Le souvenir tenace des émeutes de 2002

Comme beaucoup, Rachida s’est installée ici après les terribles émeutes anti-musulmanes de 2002. « Un jour, on a appris que des musulmans avaient fait brûler un train. Je ne voulais pas y croire. Mais une foule d’hindous extrémistes est venue nous tuer et nous avons dû fuir. » Vingt ans plus tard, la tragédie hante encore les esprits et ghettoïse le tissu urbain. « Après 2002, on m'a viré de mon usine sous le motif que j'étais musulman », raconte Muaf Seikh, 64 ans. « Aujourd’hui, même un petit marchand de légumes musulman se voit demander ses papiers lorsqu’il s’aventure dans un quartier hindou. »

Les discriminations ne touchent pas que les musulmans ou tribaux. Juste à côté de l’Ashram de Gandhi, icône de la nation et opposant aux castes, se cache un bidonville. « Nous n'avons pas d'électricité et on doit pirater l'eau sur les tuyaux de la ville », se plaint Ishwar, hindou de basse caste, né ici il y a 30 ans. « Lorsque des VIP rendent hommage à Gandhi, la municipalité installe des filets pour nous cacher. » 

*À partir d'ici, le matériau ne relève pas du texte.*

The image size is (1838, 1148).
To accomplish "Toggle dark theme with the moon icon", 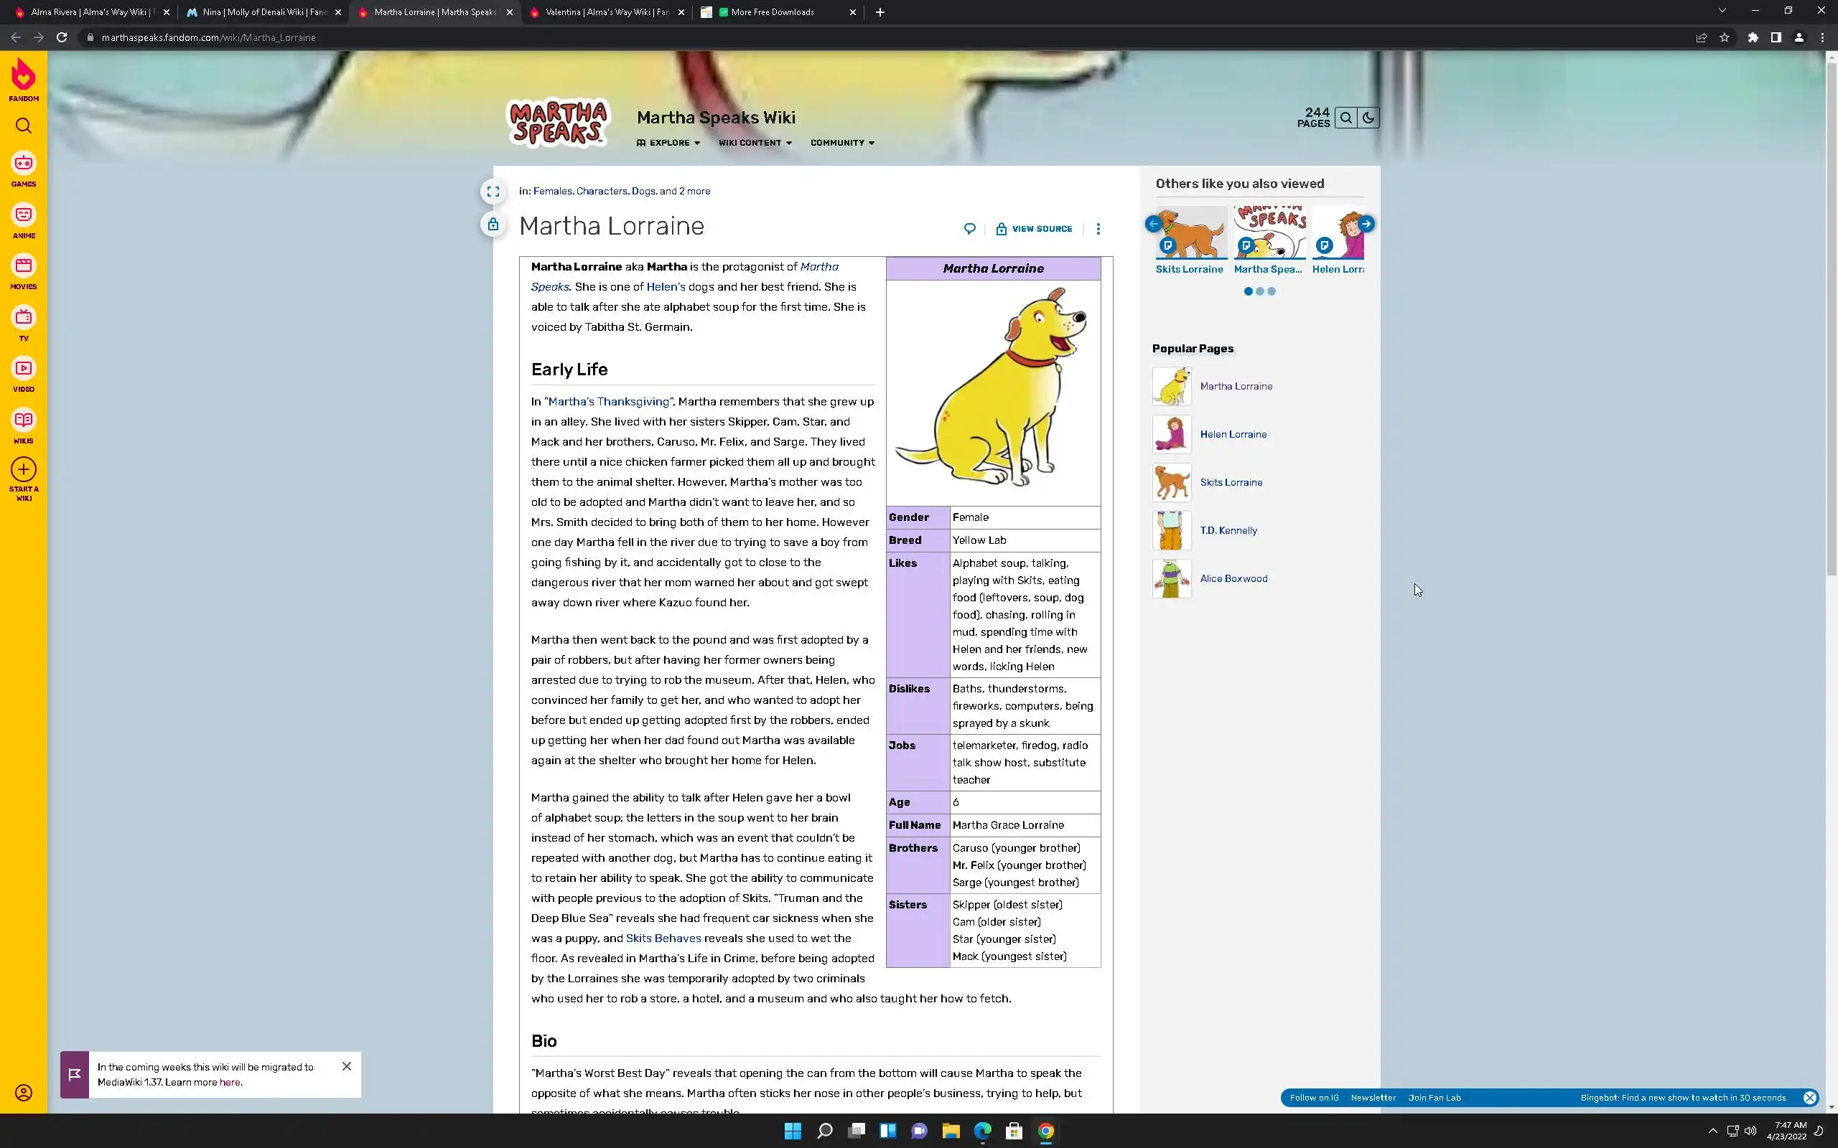I will pos(1369,118).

En dépit de ces injustices, de la concurrence du parti du Congrès ou de l’AAP, le BJP peut compter sur une majorité confortable, juge Deepali Trivedi, fondatrice du média indépendant Vibes of India. « Les indicateurs de développement humains, ça n'a pas beaucoup d’impacts ici. Ce qui compte, ça reste malheureusement l’identité, la caste, la communauté. »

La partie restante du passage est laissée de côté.